The atoms of the body are connected by logical AND, and an atom in the body may be negated.

+ IDB and EDB Predicates: EDB predicates in a Datalog program have their true facts given a-priori. In a data-flow analysis, these predicates correspond to the facts that can be obtained from the code being analyzed. IDB predicates are defined by the rules themselves and correspond in a data-flow analysis to the information we are trying to extract from the code being analyzed.

+ Evaluation of Datalog programs: We apply rules by substituting constants for variables that make the body true. Whenever we do so, we infer that the head, with the same substitution for variables, is also true. This operation is repeated, until no more facts can be inferred.

+ Incremental Evaluation of Datalog Programs: An efficiency improvement is obtained by doing incremental evaluation. We perform a series of rounds. In one round, we consider only substitutions of constants for variables that make at least one atom of the body be a fact that was just discovered on the previous round.

+ Java Pointer Analysis: We can model pointer analysis in Java by a frame-work in which there are reference variables that point to heap objects, which may have fields that point to other heap objects. An insensitive pointer analysis can be written as a Datalog program that infers two kinds of facts: a variable can point to a heap object, or a field of a heap object can point to another heap object.

+ Type Information to Improve Pointer Analysis: We can get more precise pointer analysis if we take advantage of the fact that reference variables can only point to heap objects that are of the same type as the variable or a subtype.

• Interprocedural Pointer Analysis: To make the analysis interprocedural, we must add rules that reflect how parameters are passed and return values assigned to variables. These rules are essentially the same as the rules for copying one reference variable to another.

•             Call-Graph Discovery: Since Java has virtual methods, interprocedural analysis requires that we first limit what procedures can be called at a given call site. The principal way to discover limits on what can be called where is to analyze the types of objects and take advantage of the fact that the actual method referred to by a virtual method call must belong to an appropriate class.

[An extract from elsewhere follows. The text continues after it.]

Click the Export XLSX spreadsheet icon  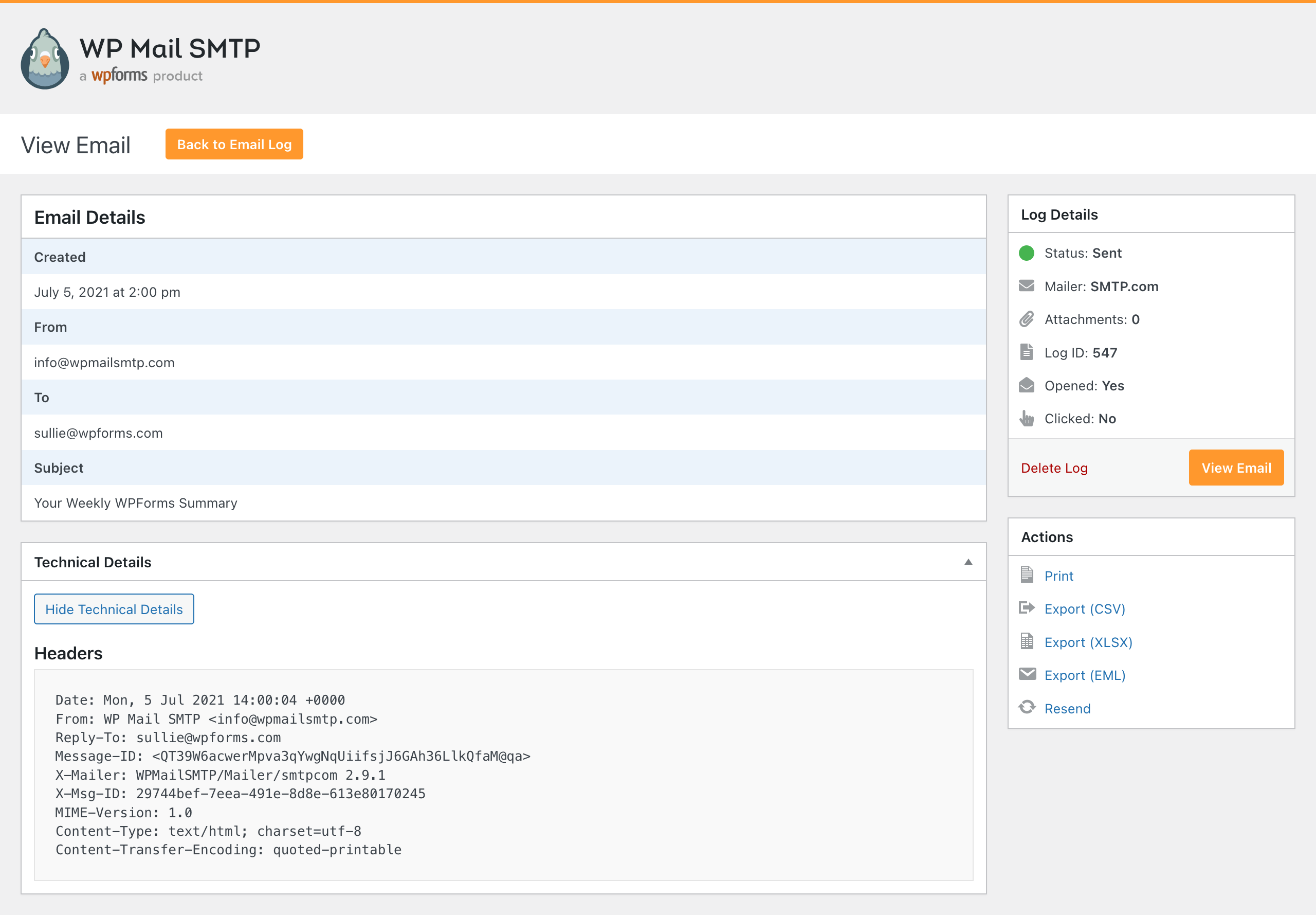tap(1027, 641)
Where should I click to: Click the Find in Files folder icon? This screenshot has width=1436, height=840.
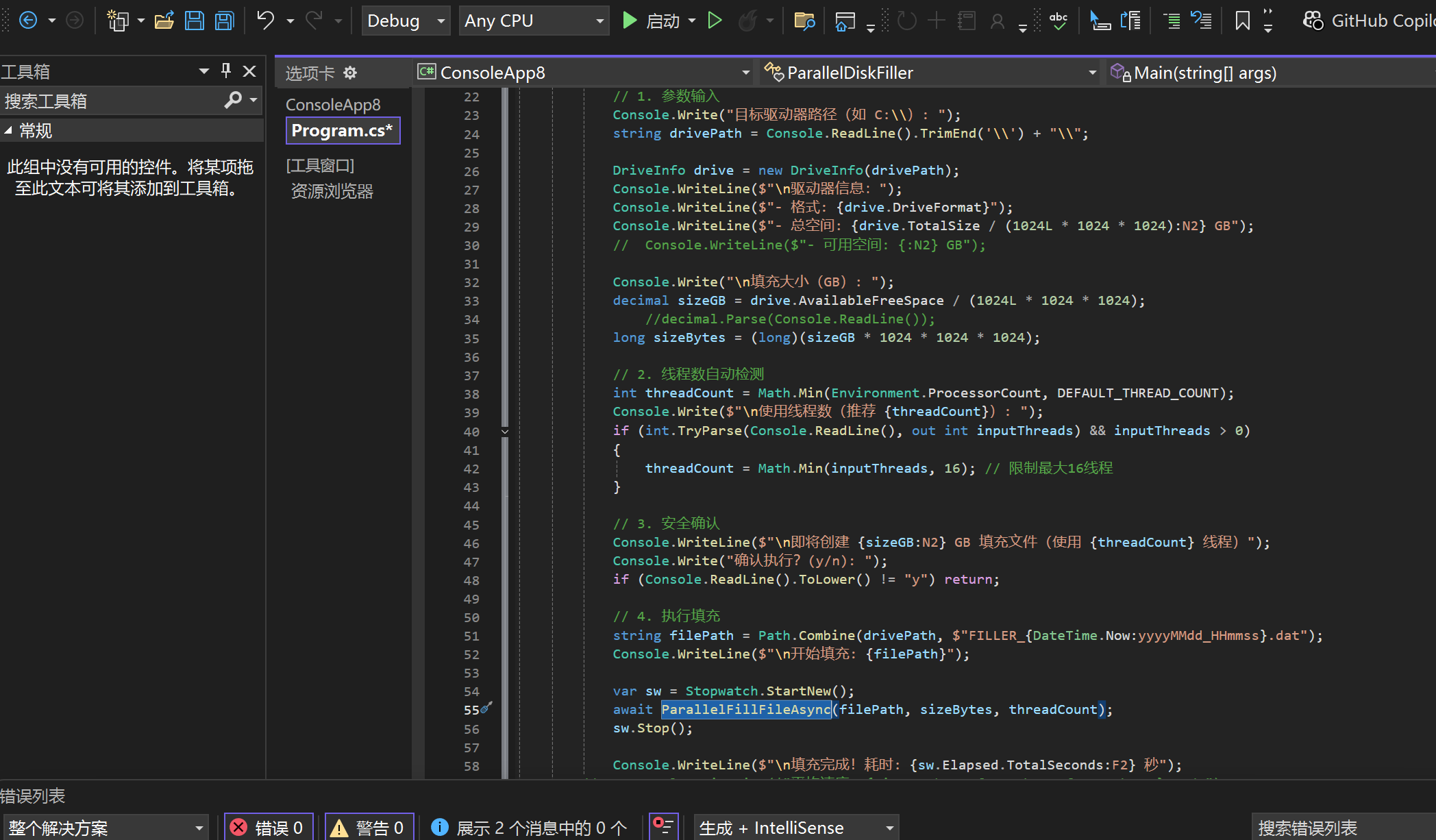[x=804, y=21]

Context-Sensitive Analysis: When procedures are recursive, we must con-dense the information contained in call strings into a finite number of contexts. An effective way to do so is to drop from the call string any call site where a procedure calls another procedure (perhaps itself) with which it is mutually recursive. Using this representation, we can modify the rules for intraprocedural pointer analysis so the context is carried along in predicates; this approach simulates cloning-based analysis.

 Binary Decision Diagrams: BDD's are a succinct representation of boolean functions by rooted DAG's. The interior nodes correspond to boolean variables and have two children, low (representing truth value 0) and high (representing 1). There are two leaves labeled 0 and 1. A truth assignment makes the represented function true if and only if the path from the root in which we go to the low child if the variable at a node is 0 and to the high child otherwise, leads to the 1 leaf.

 BDD's and Relations: A BDD can serve as a succinct representation of one of the predicates in a Datalog program. Constants are encoded as truth assignments to a collection of boolean variables, and the function represented by the BDD is true if an only if the boolean variables represent a true fact for that predicate.

 Implementing Data-Flow Analysis by BDD's: Any data-flow analysis that can be expressed as Datalog rules can be implemented by manipulations on the BDD's that represent the predicates involved in those rules. Often, this representation leads to a more efficient implementation of the data-flow analysis than any other known approach.